§ **Work to complete**
Copy the following entries verbatim, starting at the line that contains "Task: Click the" and ending after the line that contains "Looking at the".

§ **Recorded data**
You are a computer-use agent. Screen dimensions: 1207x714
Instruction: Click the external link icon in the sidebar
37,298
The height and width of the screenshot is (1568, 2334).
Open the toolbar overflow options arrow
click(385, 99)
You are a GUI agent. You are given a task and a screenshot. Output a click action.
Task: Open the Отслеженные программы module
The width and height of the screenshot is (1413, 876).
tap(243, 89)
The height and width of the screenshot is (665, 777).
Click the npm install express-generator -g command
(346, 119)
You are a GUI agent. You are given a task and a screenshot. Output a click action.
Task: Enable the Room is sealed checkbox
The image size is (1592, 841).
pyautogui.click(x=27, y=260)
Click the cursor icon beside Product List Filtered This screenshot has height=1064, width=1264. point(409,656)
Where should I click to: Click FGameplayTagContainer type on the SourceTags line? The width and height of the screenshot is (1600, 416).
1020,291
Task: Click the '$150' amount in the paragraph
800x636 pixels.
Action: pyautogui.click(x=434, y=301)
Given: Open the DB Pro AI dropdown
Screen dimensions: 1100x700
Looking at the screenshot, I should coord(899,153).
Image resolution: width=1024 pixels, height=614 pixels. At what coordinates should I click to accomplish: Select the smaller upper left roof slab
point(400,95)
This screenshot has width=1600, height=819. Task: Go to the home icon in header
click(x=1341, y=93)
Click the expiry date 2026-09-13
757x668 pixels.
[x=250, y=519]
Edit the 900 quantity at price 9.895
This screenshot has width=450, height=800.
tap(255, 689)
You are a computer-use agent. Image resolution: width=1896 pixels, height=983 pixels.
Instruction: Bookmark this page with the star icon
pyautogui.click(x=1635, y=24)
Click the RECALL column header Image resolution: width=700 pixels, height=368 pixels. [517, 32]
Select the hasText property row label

§ **Answer below**
Task: Click the '$150' amount in the paragraph
800x636 pixels.
Action: pyautogui.click(x=434, y=301)
Given: Open the DB Pro AI dropdown
Screen dimensions: 1100x700
Looking at the screenshot, I should coord(899,153).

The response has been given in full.